MATERIAL FOR THE TASK —

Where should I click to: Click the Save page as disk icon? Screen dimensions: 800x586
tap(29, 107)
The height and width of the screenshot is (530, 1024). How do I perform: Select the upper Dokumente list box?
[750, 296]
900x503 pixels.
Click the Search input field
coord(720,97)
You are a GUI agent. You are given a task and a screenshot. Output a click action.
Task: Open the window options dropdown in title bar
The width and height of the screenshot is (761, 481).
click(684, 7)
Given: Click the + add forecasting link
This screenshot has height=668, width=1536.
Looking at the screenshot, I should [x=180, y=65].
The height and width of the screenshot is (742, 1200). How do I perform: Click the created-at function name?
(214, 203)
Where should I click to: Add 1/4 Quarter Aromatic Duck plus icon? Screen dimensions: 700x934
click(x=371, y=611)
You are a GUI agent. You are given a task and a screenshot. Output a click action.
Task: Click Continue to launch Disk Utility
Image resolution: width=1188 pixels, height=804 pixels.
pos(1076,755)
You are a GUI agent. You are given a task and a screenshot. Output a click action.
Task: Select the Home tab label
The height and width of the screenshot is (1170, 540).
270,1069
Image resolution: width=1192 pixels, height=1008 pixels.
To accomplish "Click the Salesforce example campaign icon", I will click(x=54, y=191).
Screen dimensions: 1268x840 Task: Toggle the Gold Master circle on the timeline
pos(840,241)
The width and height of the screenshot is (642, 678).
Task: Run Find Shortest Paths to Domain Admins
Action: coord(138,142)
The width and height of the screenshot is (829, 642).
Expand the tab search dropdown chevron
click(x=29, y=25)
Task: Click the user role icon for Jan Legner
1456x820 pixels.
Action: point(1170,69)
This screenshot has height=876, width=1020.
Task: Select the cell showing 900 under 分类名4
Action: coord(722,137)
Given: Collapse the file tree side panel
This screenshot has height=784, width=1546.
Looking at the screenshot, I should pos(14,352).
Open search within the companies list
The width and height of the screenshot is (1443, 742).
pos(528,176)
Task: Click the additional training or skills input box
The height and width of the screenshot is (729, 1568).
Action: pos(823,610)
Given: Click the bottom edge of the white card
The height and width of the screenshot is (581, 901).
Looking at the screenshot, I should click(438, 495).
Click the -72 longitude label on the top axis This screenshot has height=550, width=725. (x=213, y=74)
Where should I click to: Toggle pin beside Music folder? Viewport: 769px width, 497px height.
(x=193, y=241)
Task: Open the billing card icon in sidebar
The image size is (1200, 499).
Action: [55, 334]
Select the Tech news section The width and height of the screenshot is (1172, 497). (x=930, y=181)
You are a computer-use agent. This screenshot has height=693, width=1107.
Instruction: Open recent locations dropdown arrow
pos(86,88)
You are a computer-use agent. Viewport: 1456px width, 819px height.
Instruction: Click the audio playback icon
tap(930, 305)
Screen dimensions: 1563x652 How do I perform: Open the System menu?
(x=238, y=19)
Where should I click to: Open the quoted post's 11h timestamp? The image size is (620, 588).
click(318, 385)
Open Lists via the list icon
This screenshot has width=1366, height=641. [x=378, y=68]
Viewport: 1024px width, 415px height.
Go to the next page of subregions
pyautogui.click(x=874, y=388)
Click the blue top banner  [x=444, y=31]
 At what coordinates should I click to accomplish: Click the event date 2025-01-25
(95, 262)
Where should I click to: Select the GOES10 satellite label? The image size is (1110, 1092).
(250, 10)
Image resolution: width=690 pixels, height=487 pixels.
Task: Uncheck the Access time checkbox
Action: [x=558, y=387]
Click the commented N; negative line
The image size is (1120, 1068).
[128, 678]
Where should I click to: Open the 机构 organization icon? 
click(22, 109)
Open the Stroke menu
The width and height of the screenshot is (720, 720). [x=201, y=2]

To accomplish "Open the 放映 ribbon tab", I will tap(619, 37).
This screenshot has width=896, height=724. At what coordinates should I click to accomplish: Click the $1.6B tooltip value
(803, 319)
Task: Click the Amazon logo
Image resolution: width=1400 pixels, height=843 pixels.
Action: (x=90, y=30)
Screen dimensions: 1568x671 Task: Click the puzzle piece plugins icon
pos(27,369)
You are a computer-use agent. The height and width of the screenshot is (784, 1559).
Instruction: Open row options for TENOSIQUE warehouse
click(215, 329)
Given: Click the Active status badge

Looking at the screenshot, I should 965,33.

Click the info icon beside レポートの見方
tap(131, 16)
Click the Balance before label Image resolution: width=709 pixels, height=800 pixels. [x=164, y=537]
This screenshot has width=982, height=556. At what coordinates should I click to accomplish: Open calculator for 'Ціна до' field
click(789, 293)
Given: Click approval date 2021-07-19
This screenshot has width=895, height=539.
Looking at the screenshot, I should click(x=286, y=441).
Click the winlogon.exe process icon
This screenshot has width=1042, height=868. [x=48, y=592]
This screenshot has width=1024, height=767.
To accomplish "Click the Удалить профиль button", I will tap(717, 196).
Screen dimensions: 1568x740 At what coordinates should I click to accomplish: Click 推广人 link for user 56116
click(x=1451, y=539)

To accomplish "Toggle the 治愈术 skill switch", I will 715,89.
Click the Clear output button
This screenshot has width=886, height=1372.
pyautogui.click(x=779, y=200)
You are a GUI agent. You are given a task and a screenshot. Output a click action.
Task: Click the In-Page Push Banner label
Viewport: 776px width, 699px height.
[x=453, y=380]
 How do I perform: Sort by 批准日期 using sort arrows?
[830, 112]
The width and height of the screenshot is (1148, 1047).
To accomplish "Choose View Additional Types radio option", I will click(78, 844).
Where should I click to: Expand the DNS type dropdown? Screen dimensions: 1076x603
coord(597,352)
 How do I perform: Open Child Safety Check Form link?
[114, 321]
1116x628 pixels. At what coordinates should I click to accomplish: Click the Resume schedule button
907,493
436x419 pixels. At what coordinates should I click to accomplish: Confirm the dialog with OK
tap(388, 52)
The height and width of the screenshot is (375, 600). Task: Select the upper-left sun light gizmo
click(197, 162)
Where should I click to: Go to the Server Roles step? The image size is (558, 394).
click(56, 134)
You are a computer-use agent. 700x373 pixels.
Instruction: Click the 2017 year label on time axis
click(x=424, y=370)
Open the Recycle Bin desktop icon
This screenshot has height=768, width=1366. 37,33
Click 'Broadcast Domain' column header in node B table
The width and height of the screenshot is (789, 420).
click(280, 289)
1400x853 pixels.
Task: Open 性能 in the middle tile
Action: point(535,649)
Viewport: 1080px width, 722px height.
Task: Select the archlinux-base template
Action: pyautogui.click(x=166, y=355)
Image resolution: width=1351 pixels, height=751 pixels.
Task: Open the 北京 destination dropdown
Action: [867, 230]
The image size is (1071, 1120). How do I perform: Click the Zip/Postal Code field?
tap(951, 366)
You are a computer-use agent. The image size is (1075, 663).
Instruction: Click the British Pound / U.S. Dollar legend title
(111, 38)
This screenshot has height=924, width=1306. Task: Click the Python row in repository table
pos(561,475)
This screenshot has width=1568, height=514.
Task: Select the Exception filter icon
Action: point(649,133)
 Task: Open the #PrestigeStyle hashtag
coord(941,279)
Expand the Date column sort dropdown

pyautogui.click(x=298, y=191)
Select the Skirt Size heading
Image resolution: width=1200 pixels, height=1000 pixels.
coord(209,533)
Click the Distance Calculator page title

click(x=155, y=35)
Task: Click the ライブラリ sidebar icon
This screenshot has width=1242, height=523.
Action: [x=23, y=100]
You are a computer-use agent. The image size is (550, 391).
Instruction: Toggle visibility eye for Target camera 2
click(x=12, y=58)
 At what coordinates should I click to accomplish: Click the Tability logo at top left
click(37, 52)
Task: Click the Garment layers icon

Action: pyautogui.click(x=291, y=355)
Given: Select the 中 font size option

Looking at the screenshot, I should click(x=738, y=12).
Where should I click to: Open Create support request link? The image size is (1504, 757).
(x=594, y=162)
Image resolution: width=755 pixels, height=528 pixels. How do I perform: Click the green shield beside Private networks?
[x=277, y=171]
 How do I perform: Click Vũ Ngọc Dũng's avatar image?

ASSIGNMENT —
Return exactly, and only, the lines above starting at the line that contains "You are a computer-use agent. 700x373 pixels." and ending at the line that contains "Click 'Broadcast Domain'".

FINISHED TASK —
You are a computer-use agent. 700x373 pixels.
Instruction: Click the 2017 year label on time axis
click(x=424, y=370)
Open the Recycle Bin desktop icon
This screenshot has height=768, width=1366. 37,33
Click 'Broadcast Domain' column header in node B table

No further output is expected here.